- _Task requirements_: Lines in the listing below containing the string "computer" are to be identified and copied.

- _Exercise material_:
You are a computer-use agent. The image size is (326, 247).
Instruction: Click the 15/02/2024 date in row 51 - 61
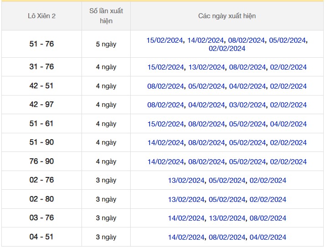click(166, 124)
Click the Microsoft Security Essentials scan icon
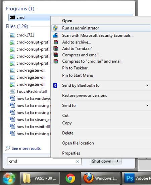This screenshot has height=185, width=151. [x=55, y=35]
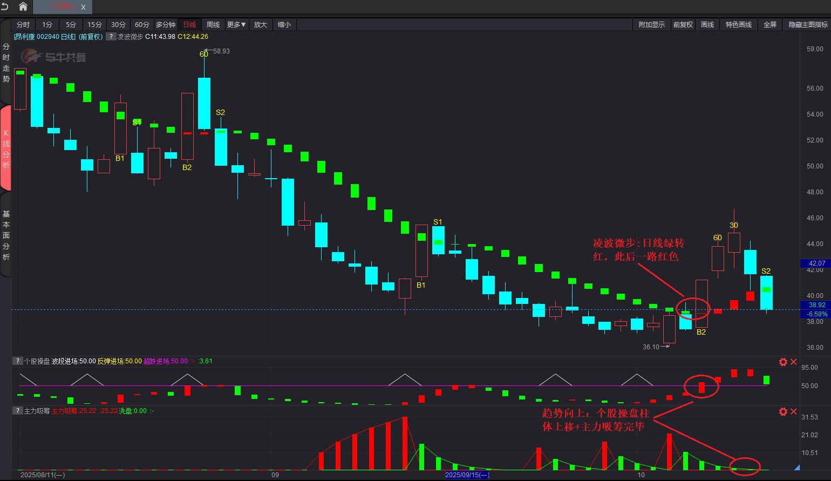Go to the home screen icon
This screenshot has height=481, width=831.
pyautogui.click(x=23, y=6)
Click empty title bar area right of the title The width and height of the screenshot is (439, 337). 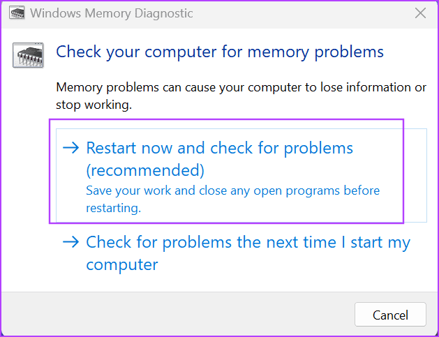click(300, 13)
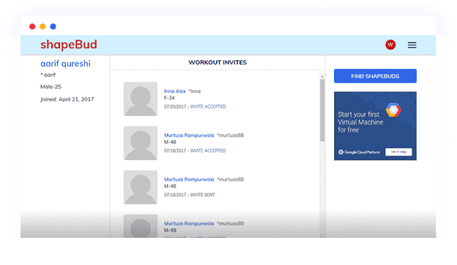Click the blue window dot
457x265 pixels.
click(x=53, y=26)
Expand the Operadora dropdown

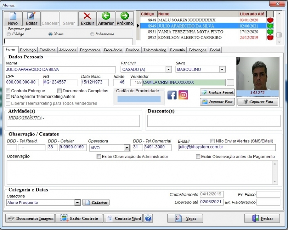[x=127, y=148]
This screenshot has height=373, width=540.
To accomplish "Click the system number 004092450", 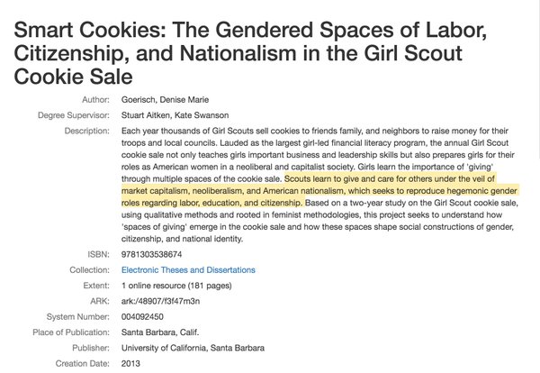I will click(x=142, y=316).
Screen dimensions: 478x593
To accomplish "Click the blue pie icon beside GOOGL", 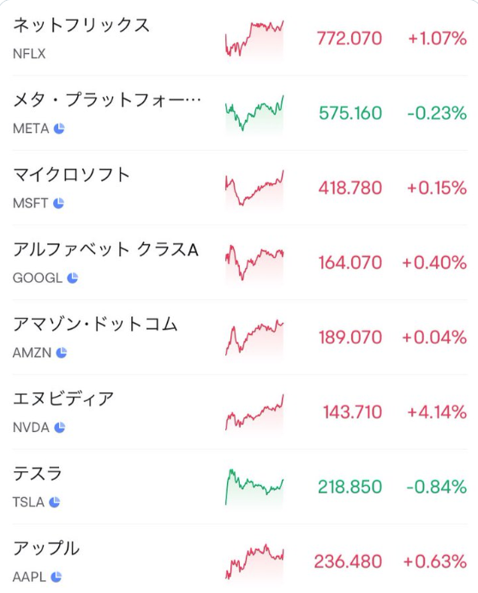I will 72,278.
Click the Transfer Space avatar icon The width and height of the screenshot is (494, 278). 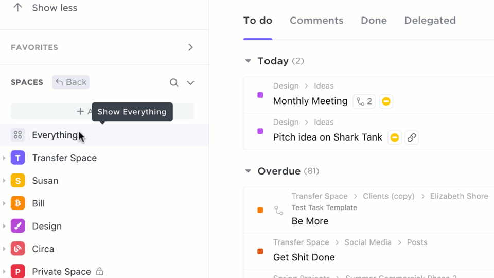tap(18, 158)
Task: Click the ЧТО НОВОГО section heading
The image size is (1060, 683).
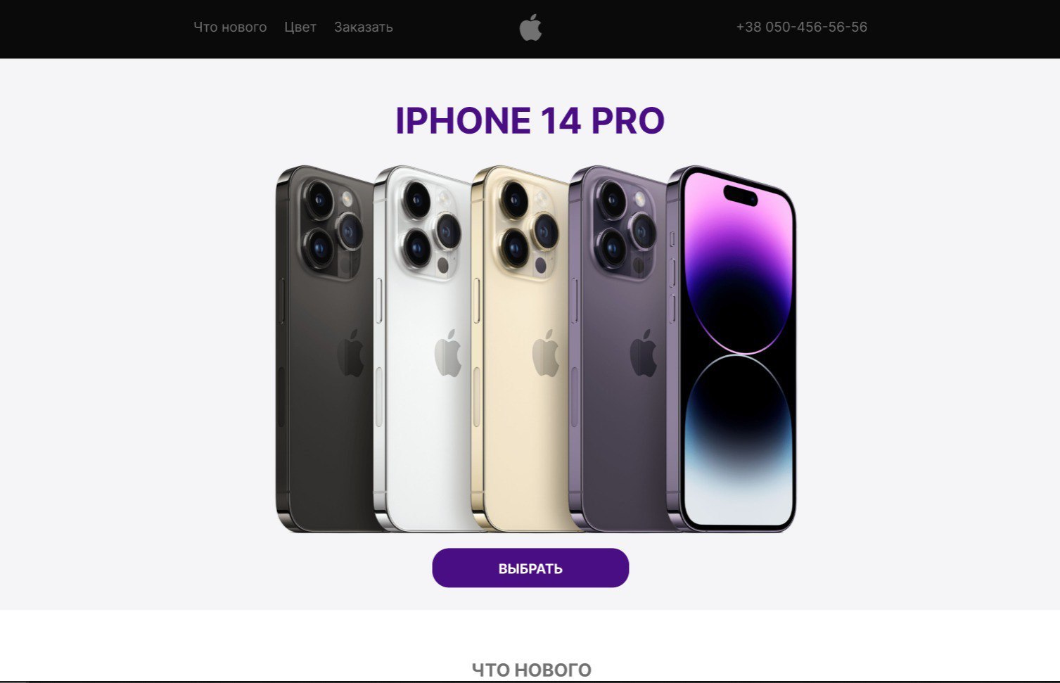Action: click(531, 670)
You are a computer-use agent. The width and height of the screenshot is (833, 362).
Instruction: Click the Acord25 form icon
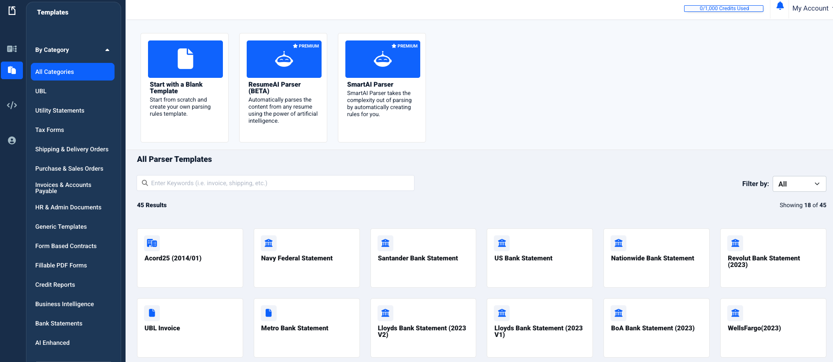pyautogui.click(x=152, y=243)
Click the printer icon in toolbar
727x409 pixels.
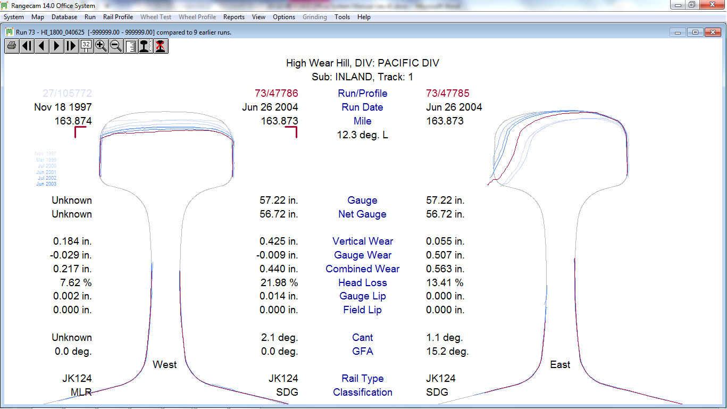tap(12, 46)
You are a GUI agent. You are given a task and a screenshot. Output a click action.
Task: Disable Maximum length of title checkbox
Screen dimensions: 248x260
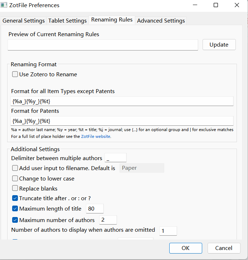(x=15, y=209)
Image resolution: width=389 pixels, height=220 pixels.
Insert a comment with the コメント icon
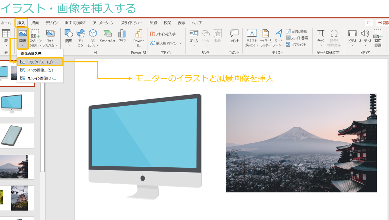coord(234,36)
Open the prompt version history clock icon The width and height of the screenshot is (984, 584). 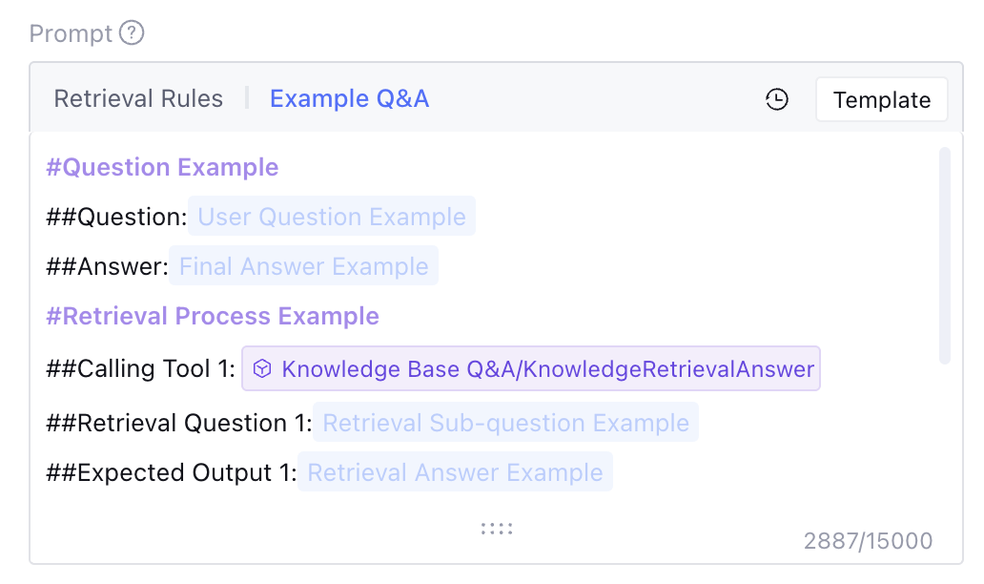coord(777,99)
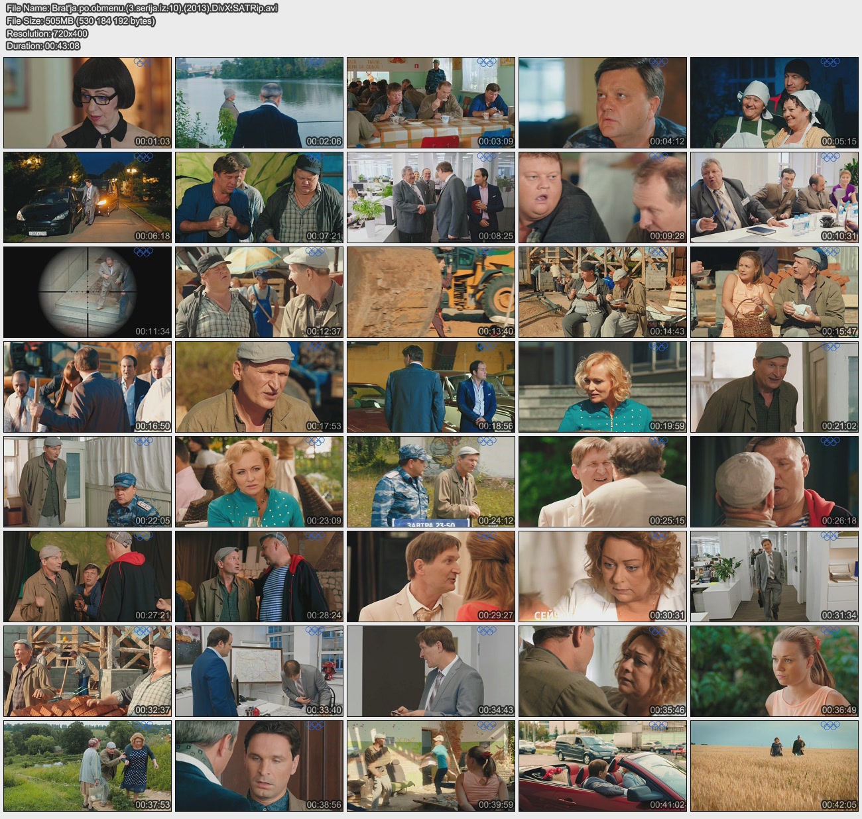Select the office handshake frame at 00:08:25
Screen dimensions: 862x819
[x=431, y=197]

- _Finished task_:
You are a computer-use agent. The image size is (326, 247).
You are a computer-use agent. The width and height of the screenshot is (833, 362).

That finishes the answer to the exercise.